If you are not a good technical or tactical coach and recruiting new players is your only choice, you better have a lot of ground rules in place for the whole group. 

When a player shows up and wants to be on your team, they have to be treated as kids who love playing soccer and your job is to ensure you positively affect that kid for the time they are with you.  But you have to be careful of the adult influences around them if there is a sign of an over-anxious "parent-agent".  The solution is SIMPLE.  Tell them they have to tryout and you'll see if and where they fit in.  Cut off the parent's sales pitch and offers to help and simply say "We'll have a look at your child during tryouts." You can't be more fair than that, can you?  I've used that line many times and it keeps everybody at bay and allows the child to do what they want to do, PLAY.  I've had parents leave their child alone and I've had parents not come back for a second tryout.  The latter proved my point.

Side story: I had a parent bring their child to tryout after many phone calls and emails to see "what's going on".  When I arrived at the field for our first session, I was unloading my stuff and the dad comes to my car to continue telling me how good his son is.
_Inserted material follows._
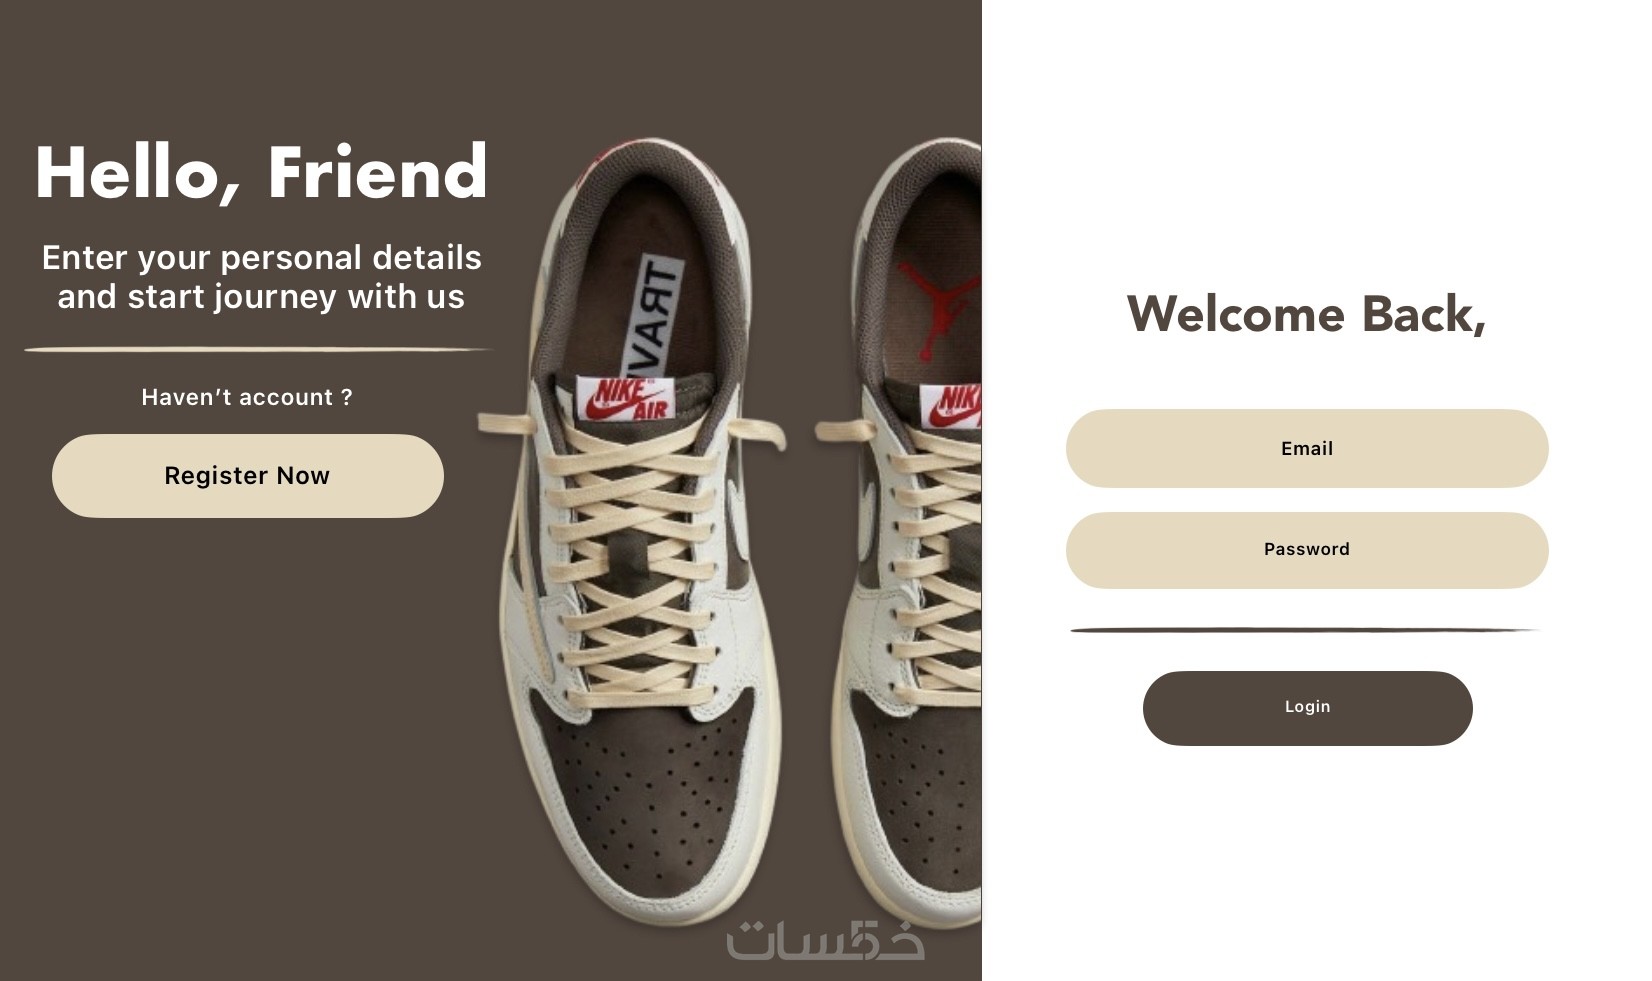This screenshot has width=1652, height=981.
Task: Click the Enter your personal details subtitle
Action: pos(261,277)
I stopped unloading, smiled and told him I will see for myself in about 20 minutes.  As I walked away I heard one my current team parents say to him "I told you not to do that."  His son was a wonderful boy and we got along very well.  He did not stay until the end of tryouts as he was trying out for three teams at the same time and took a spot that was offered to him.  I still see the boy often, he still calls me Coach and we still get along.  The father doesn't talk to me.

When that special player does arrive, you probably know they are going to have a spot on your team, but you do a kid no favours when you treat them differently.

Let your program do the talking for you.  Let their feet do the talking for them.  Let the interested kid tryout with everybody else and show them first hand, via your environment, why they made the right choice in wanting to play for you.